Format the entries from the line containing "Click the home icon in navigation bar" through the end of the entries as a two-column CSV with the columns instruction and response. Give one row per entry, with its text and its answer each in a single quoted field and line breaks replaced by spaces.

> **The data**
○ ○ ○ ○ ○

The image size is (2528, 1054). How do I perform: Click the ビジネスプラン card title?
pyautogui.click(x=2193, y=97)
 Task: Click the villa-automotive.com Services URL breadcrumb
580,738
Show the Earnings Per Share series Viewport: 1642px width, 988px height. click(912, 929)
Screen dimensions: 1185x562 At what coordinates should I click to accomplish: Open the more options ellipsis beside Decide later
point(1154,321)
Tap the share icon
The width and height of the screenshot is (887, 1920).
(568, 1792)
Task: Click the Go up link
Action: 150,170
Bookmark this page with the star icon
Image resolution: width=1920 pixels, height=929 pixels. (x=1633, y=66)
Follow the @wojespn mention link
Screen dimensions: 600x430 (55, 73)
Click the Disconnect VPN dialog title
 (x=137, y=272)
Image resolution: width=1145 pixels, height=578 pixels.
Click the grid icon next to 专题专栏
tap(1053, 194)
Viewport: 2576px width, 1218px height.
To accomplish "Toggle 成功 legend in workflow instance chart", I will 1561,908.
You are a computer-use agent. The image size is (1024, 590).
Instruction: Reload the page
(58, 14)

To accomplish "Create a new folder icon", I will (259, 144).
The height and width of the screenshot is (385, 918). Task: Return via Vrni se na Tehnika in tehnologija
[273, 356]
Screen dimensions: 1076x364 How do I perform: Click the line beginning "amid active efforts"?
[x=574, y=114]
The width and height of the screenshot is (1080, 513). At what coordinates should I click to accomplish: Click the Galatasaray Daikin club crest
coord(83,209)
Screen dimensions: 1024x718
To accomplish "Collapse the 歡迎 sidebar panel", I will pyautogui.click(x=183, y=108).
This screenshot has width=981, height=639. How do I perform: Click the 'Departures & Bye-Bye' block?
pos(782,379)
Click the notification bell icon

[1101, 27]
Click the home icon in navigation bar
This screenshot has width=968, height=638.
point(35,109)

○ ○ ○ ○ ○

> **Answer**
instruction,response
"Click the home icon in navigation bar This screenshot has width=968, height=638.","point(35,109)"